WRITTEN REQUEST —
Write out each of the items below word for word, keeping every line the same.
╭──
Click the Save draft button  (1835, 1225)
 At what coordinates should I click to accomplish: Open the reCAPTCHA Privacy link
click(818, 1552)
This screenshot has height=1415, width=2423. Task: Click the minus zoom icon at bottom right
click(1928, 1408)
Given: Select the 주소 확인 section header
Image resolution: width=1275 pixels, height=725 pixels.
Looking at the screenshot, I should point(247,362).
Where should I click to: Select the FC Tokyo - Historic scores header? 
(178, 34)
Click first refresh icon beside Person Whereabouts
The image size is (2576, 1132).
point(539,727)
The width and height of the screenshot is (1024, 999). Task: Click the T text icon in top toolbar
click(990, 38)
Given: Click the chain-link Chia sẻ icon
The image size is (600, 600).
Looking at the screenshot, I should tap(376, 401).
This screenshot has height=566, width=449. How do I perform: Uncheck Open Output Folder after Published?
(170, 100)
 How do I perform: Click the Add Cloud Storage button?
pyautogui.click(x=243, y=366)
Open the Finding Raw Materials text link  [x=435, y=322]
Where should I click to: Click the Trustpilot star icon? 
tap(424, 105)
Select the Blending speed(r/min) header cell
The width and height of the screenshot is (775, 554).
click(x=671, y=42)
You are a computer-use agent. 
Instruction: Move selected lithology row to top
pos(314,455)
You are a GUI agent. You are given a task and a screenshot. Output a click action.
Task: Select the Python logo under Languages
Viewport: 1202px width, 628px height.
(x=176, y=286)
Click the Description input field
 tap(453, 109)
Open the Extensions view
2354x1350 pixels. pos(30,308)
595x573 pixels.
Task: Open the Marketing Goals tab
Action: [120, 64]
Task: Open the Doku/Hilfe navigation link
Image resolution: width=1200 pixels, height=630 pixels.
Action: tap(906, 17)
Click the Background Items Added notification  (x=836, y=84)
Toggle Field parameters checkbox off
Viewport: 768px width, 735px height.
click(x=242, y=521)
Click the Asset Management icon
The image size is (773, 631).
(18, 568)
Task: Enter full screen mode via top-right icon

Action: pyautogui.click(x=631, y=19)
╰──
FULL SOLUTION —
Click the Save draft button  (1835, 1225)
 At what coordinates should I click to accomplish: Open the reCAPTCHA Privacy link
click(818, 1552)
This screenshot has height=1415, width=2423. Task: Click the minus zoom icon at bottom right
click(1928, 1408)
Given: Select the 주소 확인 section header
Image resolution: width=1275 pixels, height=725 pixels.
Looking at the screenshot, I should point(247,362).
Where should I click to: Select the FC Tokyo - Historic scores header? 
(178, 34)
Click first refresh icon beside Person Whereabouts
The image size is (2576, 1132).
point(539,727)
The width and height of the screenshot is (1024, 999). Task: Click the T text icon in top toolbar
click(990, 38)
Given: Click the chain-link Chia sẻ icon
The image size is (600, 600).
Looking at the screenshot, I should tap(376, 401).
This screenshot has height=566, width=449. How do I perform: Uncheck Open Output Folder after Published?
(170, 100)
 How do I perform: Click the Add Cloud Storage button?
pyautogui.click(x=243, y=366)
Open the Finding Raw Materials text link  [x=435, y=322]
Where should I click to: Click the Trustpilot star icon? 
tap(424, 105)
Select the Blending speed(r/min) header cell
The width and height of the screenshot is (775, 554).
click(x=671, y=42)
You are a computer-use agent. 
Instruction: Move selected lithology row to top
pos(314,455)
You are a GUI agent. You are given a task and a screenshot. Output a click action.
Task: Select the Python logo under Languages
Viewport: 1202px width, 628px height.
(x=176, y=286)
Click the Description input field
 tap(453, 109)
Open the Extensions view
2354x1350 pixels. pos(30,308)
595x573 pixels.
Task: Open the Marketing Goals tab
Action: [120, 64]
Task: Open the Doku/Hilfe navigation link
Image resolution: width=1200 pixels, height=630 pixels.
Action: tap(906, 17)
Click the Background Items Added notification  (x=836, y=84)
Toggle Field parameters checkbox off
Viewport: 768px width, 735px height.
click(x=242, y=521)
Click the Asset Management icon
The image size is (773, 631).
(18, 568)
Task: Enter full screen mode via top-right icon

Action: pyautogui.click(x=631, y=19)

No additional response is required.